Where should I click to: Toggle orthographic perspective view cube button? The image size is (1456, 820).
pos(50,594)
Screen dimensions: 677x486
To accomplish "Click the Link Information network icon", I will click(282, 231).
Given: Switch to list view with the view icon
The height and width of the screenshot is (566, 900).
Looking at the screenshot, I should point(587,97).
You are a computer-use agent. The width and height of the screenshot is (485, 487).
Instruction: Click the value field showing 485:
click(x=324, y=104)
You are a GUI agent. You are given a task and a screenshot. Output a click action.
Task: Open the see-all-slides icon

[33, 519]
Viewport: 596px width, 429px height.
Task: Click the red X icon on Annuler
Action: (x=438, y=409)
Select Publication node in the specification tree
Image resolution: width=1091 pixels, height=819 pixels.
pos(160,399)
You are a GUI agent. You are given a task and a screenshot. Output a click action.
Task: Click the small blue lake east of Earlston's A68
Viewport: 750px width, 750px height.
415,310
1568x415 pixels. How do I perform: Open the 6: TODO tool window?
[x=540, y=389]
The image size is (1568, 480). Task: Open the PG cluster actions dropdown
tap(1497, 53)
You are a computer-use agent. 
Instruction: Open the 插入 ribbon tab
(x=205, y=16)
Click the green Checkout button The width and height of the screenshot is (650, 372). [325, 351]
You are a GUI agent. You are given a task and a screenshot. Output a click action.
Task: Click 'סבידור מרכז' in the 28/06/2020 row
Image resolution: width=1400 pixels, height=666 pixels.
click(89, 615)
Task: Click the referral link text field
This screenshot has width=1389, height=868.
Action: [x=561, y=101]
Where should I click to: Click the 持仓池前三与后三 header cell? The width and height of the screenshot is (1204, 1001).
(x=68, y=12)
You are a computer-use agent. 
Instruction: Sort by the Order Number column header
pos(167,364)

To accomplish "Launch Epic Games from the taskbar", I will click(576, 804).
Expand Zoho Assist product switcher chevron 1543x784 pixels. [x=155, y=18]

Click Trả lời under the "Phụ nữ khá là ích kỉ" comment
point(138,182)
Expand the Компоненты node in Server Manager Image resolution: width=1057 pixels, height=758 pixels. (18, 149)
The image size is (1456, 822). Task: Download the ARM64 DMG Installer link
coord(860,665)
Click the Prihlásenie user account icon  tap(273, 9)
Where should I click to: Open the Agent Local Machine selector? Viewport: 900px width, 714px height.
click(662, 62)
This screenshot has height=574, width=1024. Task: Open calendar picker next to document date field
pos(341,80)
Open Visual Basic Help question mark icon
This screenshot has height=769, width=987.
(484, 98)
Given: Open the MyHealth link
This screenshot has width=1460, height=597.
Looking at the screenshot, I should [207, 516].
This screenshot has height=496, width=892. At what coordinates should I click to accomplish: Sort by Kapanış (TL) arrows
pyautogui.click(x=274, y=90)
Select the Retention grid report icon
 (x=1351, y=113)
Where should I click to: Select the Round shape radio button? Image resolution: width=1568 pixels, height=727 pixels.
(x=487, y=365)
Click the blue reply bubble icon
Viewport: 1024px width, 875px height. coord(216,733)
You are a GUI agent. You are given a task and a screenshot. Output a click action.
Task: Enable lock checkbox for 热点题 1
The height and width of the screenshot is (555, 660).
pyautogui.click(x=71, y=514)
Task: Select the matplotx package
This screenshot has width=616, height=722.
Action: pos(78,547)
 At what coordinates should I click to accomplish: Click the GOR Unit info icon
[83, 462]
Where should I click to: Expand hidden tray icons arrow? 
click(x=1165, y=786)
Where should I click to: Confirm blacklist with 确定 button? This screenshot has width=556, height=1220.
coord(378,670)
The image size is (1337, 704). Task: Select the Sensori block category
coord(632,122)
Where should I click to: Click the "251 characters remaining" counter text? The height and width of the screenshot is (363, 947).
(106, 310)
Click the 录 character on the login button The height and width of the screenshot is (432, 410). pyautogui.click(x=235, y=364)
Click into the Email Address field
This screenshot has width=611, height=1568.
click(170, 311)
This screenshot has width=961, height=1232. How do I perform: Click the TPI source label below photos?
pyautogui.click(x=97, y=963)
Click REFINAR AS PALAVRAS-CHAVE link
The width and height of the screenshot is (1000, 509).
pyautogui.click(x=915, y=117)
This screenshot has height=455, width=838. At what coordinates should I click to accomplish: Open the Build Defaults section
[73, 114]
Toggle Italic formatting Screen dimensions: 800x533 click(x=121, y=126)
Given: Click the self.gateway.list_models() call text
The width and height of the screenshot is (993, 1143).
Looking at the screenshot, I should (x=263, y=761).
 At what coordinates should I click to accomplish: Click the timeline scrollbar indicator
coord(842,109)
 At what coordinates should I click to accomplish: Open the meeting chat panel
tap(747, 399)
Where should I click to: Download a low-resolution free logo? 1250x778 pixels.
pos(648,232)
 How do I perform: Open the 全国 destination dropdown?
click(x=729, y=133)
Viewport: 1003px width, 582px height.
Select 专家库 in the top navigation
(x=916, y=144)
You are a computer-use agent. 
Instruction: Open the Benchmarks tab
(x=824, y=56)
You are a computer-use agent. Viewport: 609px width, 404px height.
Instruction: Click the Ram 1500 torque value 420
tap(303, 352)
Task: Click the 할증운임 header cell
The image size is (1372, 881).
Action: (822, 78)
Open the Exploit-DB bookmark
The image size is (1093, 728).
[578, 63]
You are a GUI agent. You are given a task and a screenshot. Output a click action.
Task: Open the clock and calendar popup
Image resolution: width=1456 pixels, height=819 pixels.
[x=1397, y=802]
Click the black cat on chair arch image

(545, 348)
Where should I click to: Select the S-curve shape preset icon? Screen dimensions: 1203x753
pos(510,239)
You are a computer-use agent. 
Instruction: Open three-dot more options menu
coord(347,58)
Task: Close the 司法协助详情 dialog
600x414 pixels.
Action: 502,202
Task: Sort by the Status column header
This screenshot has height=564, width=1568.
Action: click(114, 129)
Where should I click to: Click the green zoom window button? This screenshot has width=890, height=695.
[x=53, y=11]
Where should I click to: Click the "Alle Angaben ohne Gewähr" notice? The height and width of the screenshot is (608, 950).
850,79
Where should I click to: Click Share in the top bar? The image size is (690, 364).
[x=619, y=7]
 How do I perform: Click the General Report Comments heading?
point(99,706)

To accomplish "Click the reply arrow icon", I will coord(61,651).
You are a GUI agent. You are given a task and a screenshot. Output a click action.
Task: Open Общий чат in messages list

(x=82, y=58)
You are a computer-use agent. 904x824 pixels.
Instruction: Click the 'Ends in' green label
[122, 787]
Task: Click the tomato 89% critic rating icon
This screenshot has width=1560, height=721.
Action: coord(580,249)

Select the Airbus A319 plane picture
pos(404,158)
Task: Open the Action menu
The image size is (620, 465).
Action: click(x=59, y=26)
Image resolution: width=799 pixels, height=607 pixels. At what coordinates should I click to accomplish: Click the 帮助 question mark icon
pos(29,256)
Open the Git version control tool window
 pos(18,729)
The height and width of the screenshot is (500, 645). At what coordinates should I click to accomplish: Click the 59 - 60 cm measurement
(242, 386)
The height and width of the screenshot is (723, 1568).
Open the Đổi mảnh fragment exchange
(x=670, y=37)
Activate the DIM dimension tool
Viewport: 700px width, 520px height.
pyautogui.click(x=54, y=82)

========

### YOUR TASK
Set out each line of the entries above as a numbered list, leaving out any blank lines.

### THE SOLUTION
1. Where should I click to: Toggle orthographic perspective view cube button? The image size is (1456, 820).
2. pos(50,594)
3. Screen dimensions: 677x486
4. To accomplish "Click the Link Information network icon", I will click(282, 231).
5. Given: Switch to list view with the view icon
6. The height and width of the screenshot is (566, 900).
7. Looking at the screenshot, I should point(587,97).
8. You are a computer-use agent. The width and height of the screenshot is (485, 487).
9. Instruction: Click the value field showing 485:
10. click(x=324, y=104)
11. You are a GUI agent. You are given a task and a screenshot. Output a click action.
12. Task: Open the see-all-slides icon
13. [33, 519]
14. Viewport: 596px width, 429px height.
15. Task: Click the red X icon on Annuler
16. Action: (x=438, y=409)
17. Select Publication node in the specification tree
18. Image resolution: width=1091 pixels, height=819 pixels.
19. pos(160,399)
20. You are a GUI agent. You are given a task and a screenshot. Output a click action.
21. Task: Click the small blue lake east of Earlston's A68
22. Viewport: 750px width, 750px height.
23. 415,310
24. 1568x415 pixels. How do I perform: Open the 6: TODO tool window?
25. [x=540, y=389]
26. The image size is (1568, 480). Task: Open the PG cluster actions dropdown
27. tap(1497, 53)
28. You are a computer-use agent. 
29. Instruction: Open the 插入 ribbon tab
30. (x=205, y=16)
31. Click the green Checkout button The width and height of the screenshot is (650, 372). [325, 351]
32. You are a GUI agent. You are given a task and a screenshot. Output a click action.
33. Task: Click 'סבידור מרכז' in the 28/06/2020 row
34. Image resolution: width=1400 pixels, height=666 pixels.
35. click(89, 615)
36. Task: Click the referral link text field
37. This screenshot has width=1389, height=868.
38. Action: [x=561, y=101]
39. Where should I click to: Click the 持仓池前三与后三 header cell? The width and height of the screenshot is (1204, 1001).
40. (x=68, y=12)
41. You are a computer-use agent. 
42. Instruction: Sort by the Order Number column header
43. pos(167,364)
44. To accomplish "Launch Epic Games from the taskbar", I will click(576, 804).
45. Expand Zoho Assist product switcher chevron 1543x784 pixels. [x=155, y=18]
46. Click Trả lời under the "Phụ nữ khá là ích kỉ" comment
47. point(138,182)
48. Expand the Компоненты node in Server Manager Image resolution: width=1057 pixels, height=758 pixels. (18, 149)
49. The image size is (1456, 822). Task: Download the ARM64 DMG Installer link
50. coord(860,665)
51. Click the Prihlásenie user account icon  tap(273, 9)
52. Where should I click to: Open the Agent Local Machine selector? Viewport: 900px width, 714px height.
53. click(662, 62)
54. This screenshot has height=574, width=1024. Task: Open calendar picker next to document date field
55. pos(341,80)
56. Open Visual Basic Help question mark icon
57. This screenshot has height=769, width=987.
58. (484, 98)
59. Given: Open the MyHealth link
60. This screenshot has width=1460, height=597.
61. Looking at the screenshot, I should [207, 516].
62. This screenshot has height=496, width=892. At what coordinates should I click to accomplish: Sort by Kapanış (TL) arrows
63. pyautogui.click(x=274, y=90)
64. Select the Retention grid report icon
65.  (x=1351, y=113)
66. Where should I click to: Select the Round shape radio button? Image resolution: width=1568 pixels, height=727 pixels.
67. (x=487, y=365)
68. Click the blue reply bubble icon
69. Viewport: 1024px width, 875px height. coord(216,733)
70. You are a GUI agent. You are given a task and a screenshot. Output a click action.
71. Task: Enable lock checkbox for 热点题 1
72. The height and width of the screenshot is (555, 660).
73. pyautogui.click(x=71, y=514)
74. Task: Select the matplotx package
75. This screenshot has width=616, height=722.
76. Action: pos(78,547)
77.  At what coordinates should I click to accomplish: Click the GOR Unit info icon
78. [83, 462]
79. Where should I click to: Expand hidden tray icons arrow? 
80. click(x=1165, y=786)
81. Where should I click to: Confirm blacklist with 确定 button? This screenshot has width=556, height=1220.
82. coord(378,670)
83. The image size is (1337, 704). Task: Select the Sensori block category
84. coord(632,122)
85. Where should I click to: Click the "251 characters remaining" counter text? The height and width of the screenshot is (363, 947).
86. (106, 310)
87. Click the 录 character on the login button The height and width of the screenshot is (432, 410). pyautogui.click(x=235, y=364)
88. Click into the Email Address field
89. This screenshot has width=611, height=1568.
90. click(170, 311)
91. This screenshot has width=961, height=1232. How do I perform: Click the TPI source label below photos?
92. pyautogui.click(x=97, y=963)
93. Click REFINAR AS PALAVRAS-CHAVE link
94. The width and height of the screenshot is (1000, 509).
95. pyautogui.click(x=915, y=117)
96. This screenshot has height=455, width=838. At what coordinates should I click to accomplish: Open the Build Defaults section
97. [73, 114]
98. Toggle Italic formatting Screen dimensions: 800x533 click(x=121, y=126)
99. Given: Click the self.gateway.list_models() call text
100. The width and height of the screenshot is (993, 1143).
101. Looking at the screenshot, I should (x=263, y=761).
102.  At what coordinates should I click to accomplish: Click the timeline scrollbar indicator
103. coord(842,109)
104.  At what coordinates should I click to accomplish: Open the meeting chat panel
105. tap(747, 399)
106. Where should I click to: Download a low-resolution free logo? 1250x778 pixels.
107. pos(648,232)
108.  How do I perform: Open the 全国 destination dropdown?
109. click(x=729, y=133)
110. Viewport: 1003px width, 582px height.
111. Select 专家库 in the top navigation
112. (x=916, y=144)
113. You are a computer-use agent. 
114. Instruction: Open the Benchmarks tab
115. (x=824, y=56)
116. You are a computer-use agent. Viewport: 609px width, 404px height.
117. Instruction: Click the Ram 1500 torque value 420
118. tap(303, 352)
119. Task: Click the 할증운임 header cell
120. The image size is (1372, 881).
121. Action: (822, 78)
122. Open the Exploit-DB bookmark
123. The image size is (1093, 728).
124. [578, 63]
125. You are a GUI agent. You are given a task and a screenshot. Output a click action.
126. Task: Open the clock and calendar popup
127. Image resolution: width=1456 pixels, height=819 pixels.
128. [x=1397, y=802]
129. Click the black cat on chair arch image
130. (545, 348)
131. Where should I click to: Select the S-curve shape preset icon? Screen dimensions: 1203x753
132. pos(510,239)
133. You are a computer-use agent. 
134. Instruction: Open three-dot more options menu
135. coord(347,58)
136. Task: Close the 司法协助详情 dialog
137. 600x414 pixels.
138. Action: 502,202
139. Task: Sort by the Status column header
140. This screenshot has height=564, width=1568.
141. Action: click(114, 129)
142. Where should I click to: Click the green zoom window button? This screenshot has width=890, height=695.
143. [x=53, y=11]
144. Where should I click to: Click the "Alle Angaben ohne Gewähr" notice? The height and width of the screenshot is (608, 950).
145. 850,79
146. Where should I click to: Click Share in the top bar? The image size is (690, 364).
147. [x=619, y=7]
148.  How do I perform: Click the General Report Comments heading?
149. point(99,706)
150. To accomplish "Click the reply arrow icon", I will coord(61,651).
151. You are a GUI agent. You are given a task and a screenshot. Output a click action.
152. Task: Open Общий чат in messages list
153. (x=82, y=58)
154. You are a computer-use agent. 904x824 pixels.
155. Instruction: Click the 'Ends in' green label
156. [122, 787]
157. Task: Click the tomato 89% critic rating icon
158. This screenshot has width=1560, height=721.
159. Action: coord(580,249)
160. Select the Airbus A319 plane picture
161. pos(404,158)
162. Task: Open the Action menu
163. The image size is (620, 465).
164. Action: click(x=59, y=26)
165. Image resolution: width=799 pixels, height=607 pixels. At what coordinates should I click to accomplish: Click the 帮助 question mark icon
166. pos(29,256)
167. Open the Git version control tool window
168.  pos(18,729)
169. The height and width of the screenshot is (500, 645). At what coordinates should I click to accomplish: Click the 59 - 60 cm measurement
170. (242, 386)
171. The height and width of the screenshot is (723, 1568).
172. Open the Đổi mảnh fragment exchange
173. (x=670, y=37)
174. Activate the DIM dimension tool
175. Viewport: 700px width, 520px height.
176. pyautogui.click(x=54, y=82)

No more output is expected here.